All lines from the one that has "Task: Click the region text 中国/山东省/济宁市/泗水县/" onward to the end of the records below are to be returned exactly; pictures are to be skipped.

BEGIN RECORDS PROVIDED

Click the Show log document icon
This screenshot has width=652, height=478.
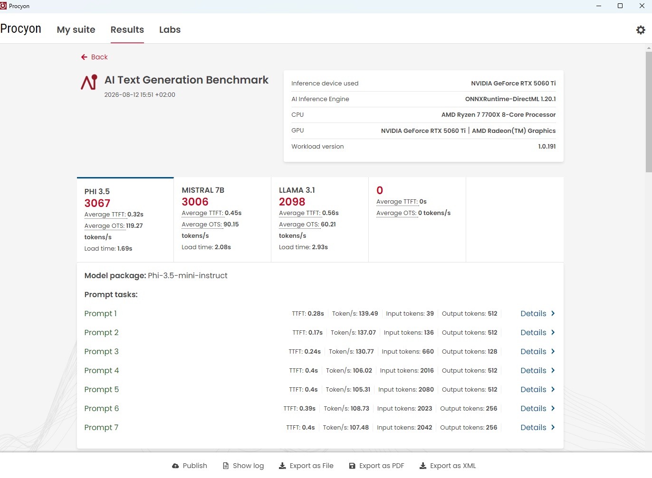click(x=226, y=466)
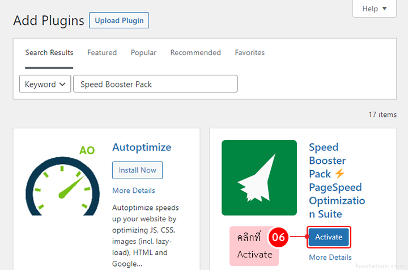Open More Details for Speed Booster Pack

pos(330,258)
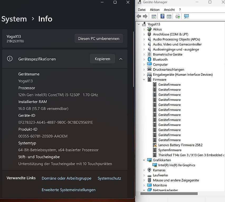Click the back arrow toolbar icon
The height and width of the screenshot is (202, 225).
point(139,16)
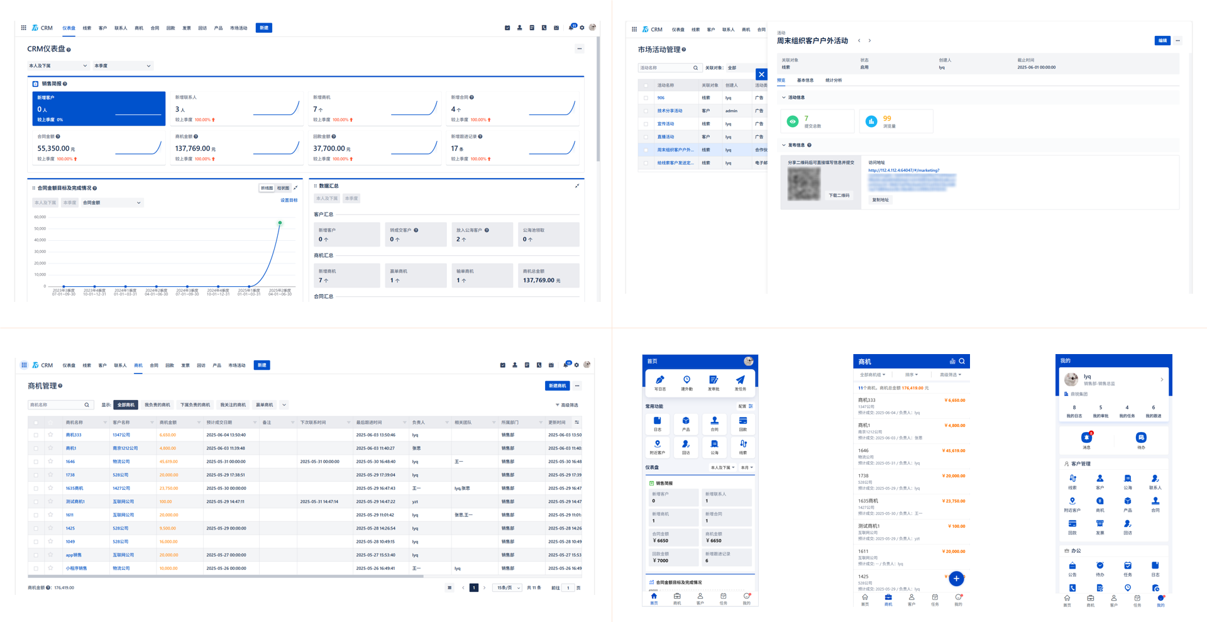Viewport: 1207px width, 622px height.
Task: Toggle select-all checkbox in 商机 table header
Action: [36, 423]
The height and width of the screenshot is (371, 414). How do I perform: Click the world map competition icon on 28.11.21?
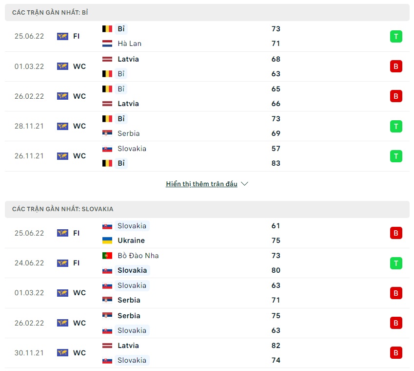coord(62,126)
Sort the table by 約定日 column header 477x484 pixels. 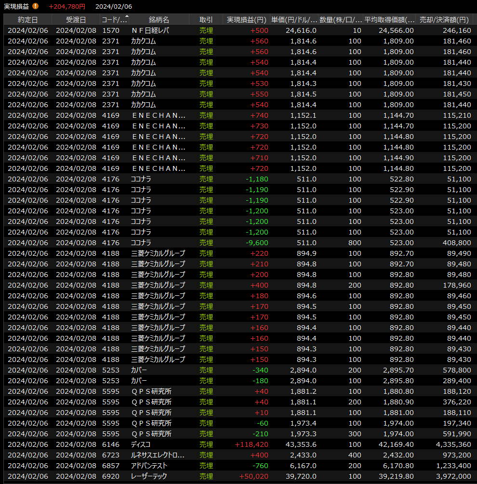click(27, 20)
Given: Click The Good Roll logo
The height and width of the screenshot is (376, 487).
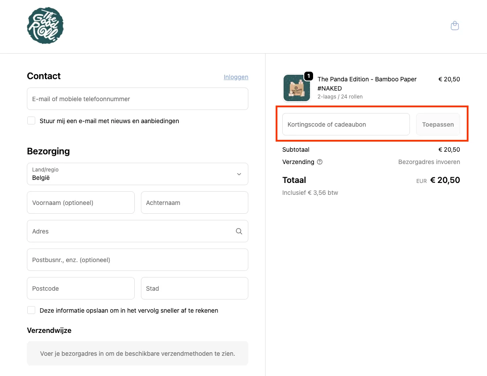Looking at the screenshot, I should click(45, 26).
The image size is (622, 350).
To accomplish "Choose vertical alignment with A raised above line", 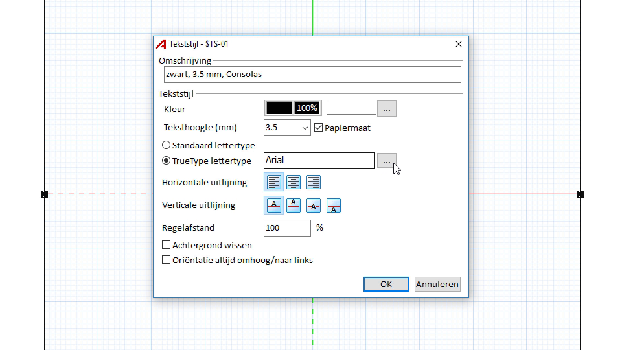I will click(x=294, y=205).
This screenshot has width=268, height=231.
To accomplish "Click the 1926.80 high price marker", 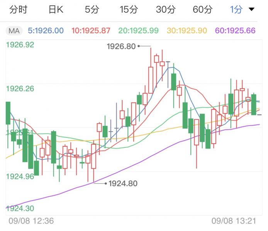I will [121, 47].
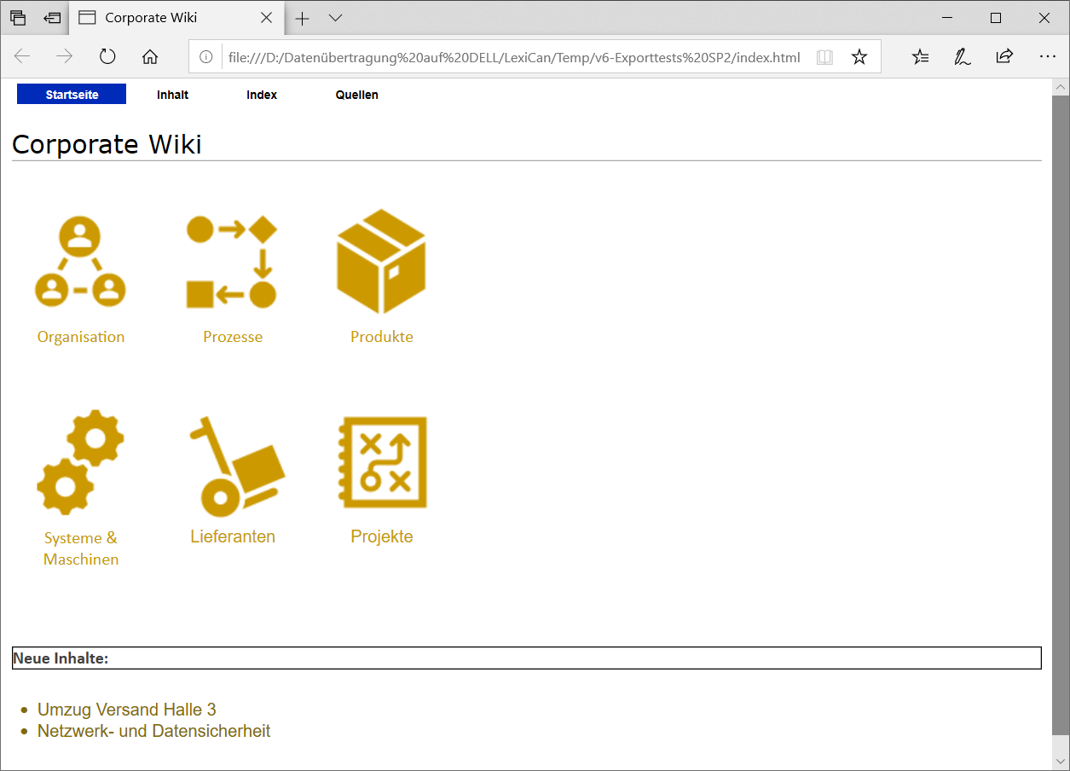The image size is (1070, 771).
Task: Open browser settings and more menu
Action: [x=1048, y=57]
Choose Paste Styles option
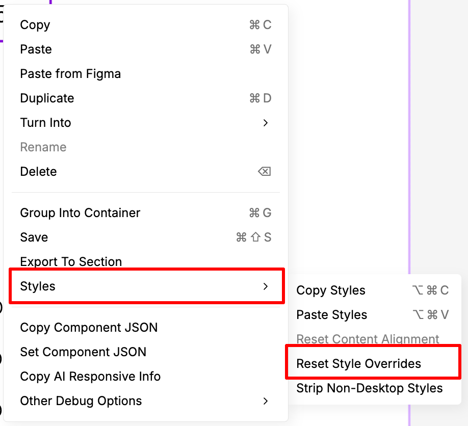The width and height of the screenshot is (468, 426). coord(332,315)
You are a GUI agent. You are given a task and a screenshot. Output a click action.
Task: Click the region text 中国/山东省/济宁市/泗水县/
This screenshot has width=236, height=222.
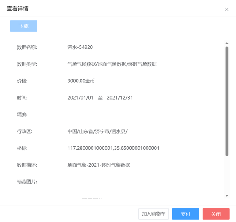pos(97,131)
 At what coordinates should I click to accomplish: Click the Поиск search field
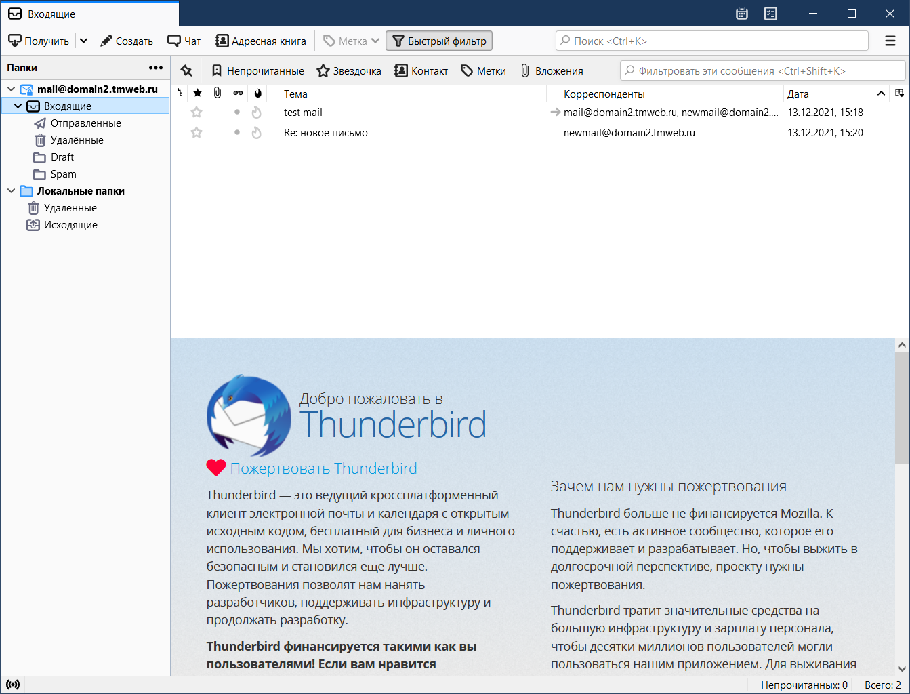[x=711, y=41]
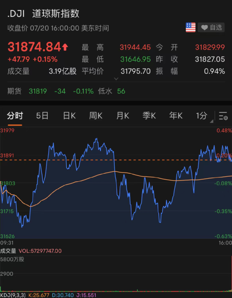Select the 月K chart tab
The image size is (232, 298).
click(x=123, y=116)
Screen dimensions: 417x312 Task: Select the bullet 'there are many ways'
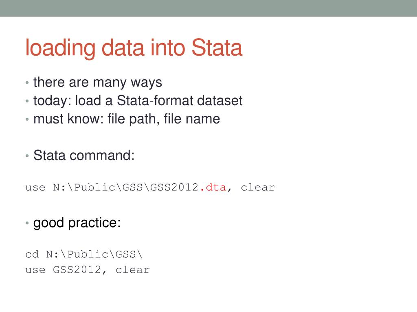(98, 82)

END RECORDS PROVIDED

ANSWER TO THE PROBLEM -
Task: Click the region text 中国/山东省/济宁市/泗水县/
This screenshot has width=236, height=222.
pos(97,131)
 At what coordinates should I click to accomplish: Click the Поиск search field
[x=711, y=41]
Select the 月K chart tab
The image size is (232, 298).
click(x=123, y=116)
Screen dimensions: 417x312 Task: Select the bullet 'there are many ways'
(98, 82)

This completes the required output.